_WHAT TO WORK ON_
[A] In the running motivation post, which book is the concept drawn from?
[B] Extract the stretch of the running motivation post from "No matter how" through "the hard days.", word for word.

Running Motivation: Finding Your ‘Why’

 

No matter how much you love running, you’re going to have days when you’re not feeling it. Sometimes these days can really interfere with your training plan. If you read our last motivation post, we gave you five tips for these days (check it out here if you missed it). Today’s tip is a little more simple, but a little more complex all at the same time. This concept comes from Simon Sinek’s Start with Why. The concept is simple. No matter what you’re trying to accomplish, you must first start with why you’re doing it. Sinek describes your why as “the purpose, cause or belief that inspires you to do what you do”. To find it, he says “all you need to do is to have the will and the desire to want to understand what drives and inspires you”. If you can truly figure out what the underlying motivation is for what you do, that will fuel you to continue on the hard days.

_STORED DATA_

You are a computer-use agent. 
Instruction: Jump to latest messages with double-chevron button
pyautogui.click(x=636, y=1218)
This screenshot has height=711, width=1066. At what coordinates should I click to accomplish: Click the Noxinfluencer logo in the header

...

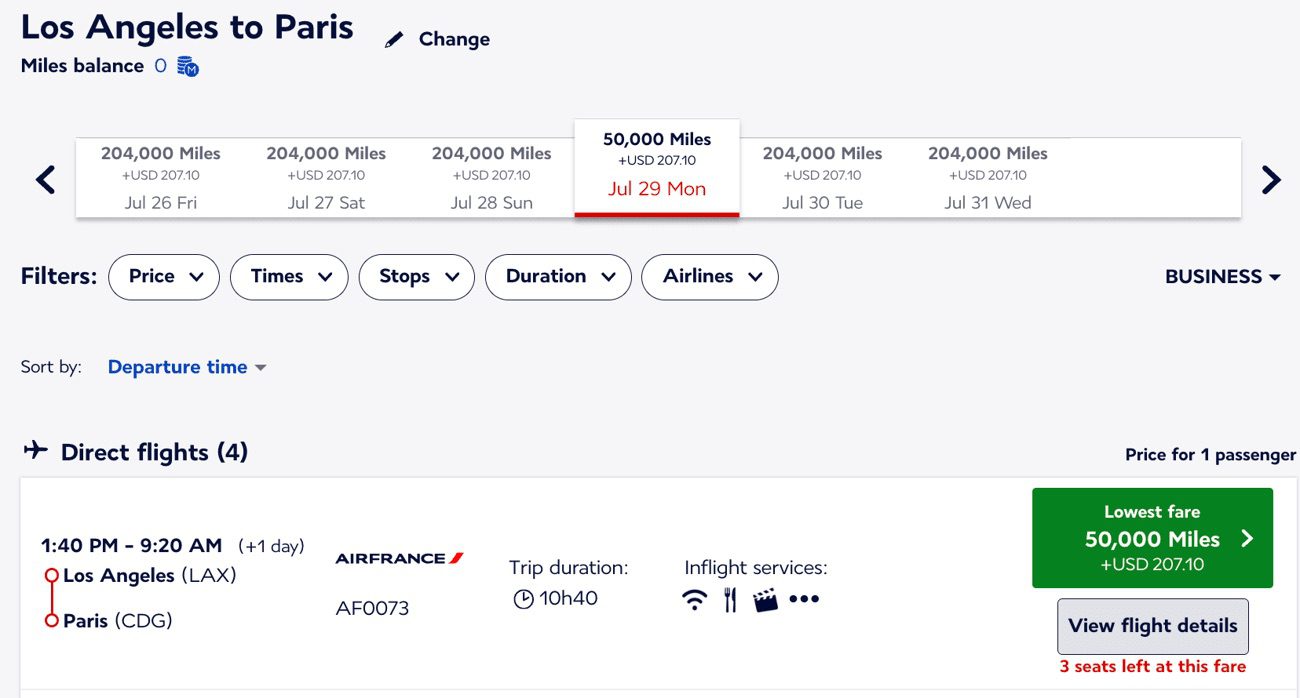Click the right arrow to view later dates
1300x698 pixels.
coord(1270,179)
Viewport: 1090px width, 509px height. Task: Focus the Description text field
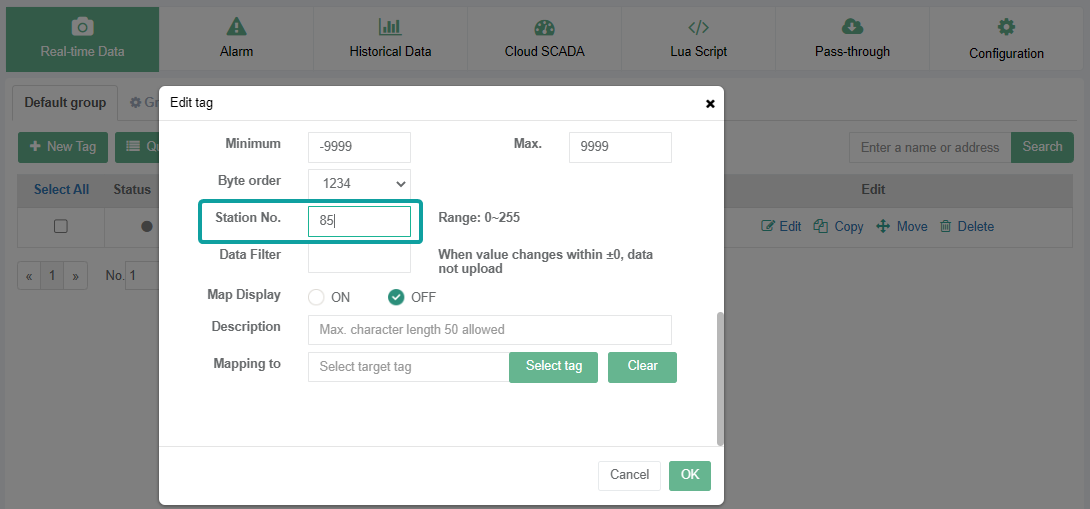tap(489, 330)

_RESPONSES FOR EACH TASK_
[A] Simon Sinek's Start with Why.

[B]
No matter how much you love running, you’re going to have days when you’re not feeling it. Sometimes these days can really interfere with your training plan. If you read our last motivation post, we gave you five tips for these days (check it out here if you missed it). Today’s tip is a little more simple, but a little more complex all at the same time. This concept comes from Simon Sinek’s Start with Why. The concept is simple. No matter what you’re trying to accomplish, you must first start with why you’re doing it. Sinek describes your why as “the purpose, cause or belief that inspires you to do what you do”. To find it, he says “all you need to do is to have the will and the desire to want to understand what drives and inspires you”. If you can truly figure out what the underlying motivation is for what you do, that will fuel you to continue on the hard days.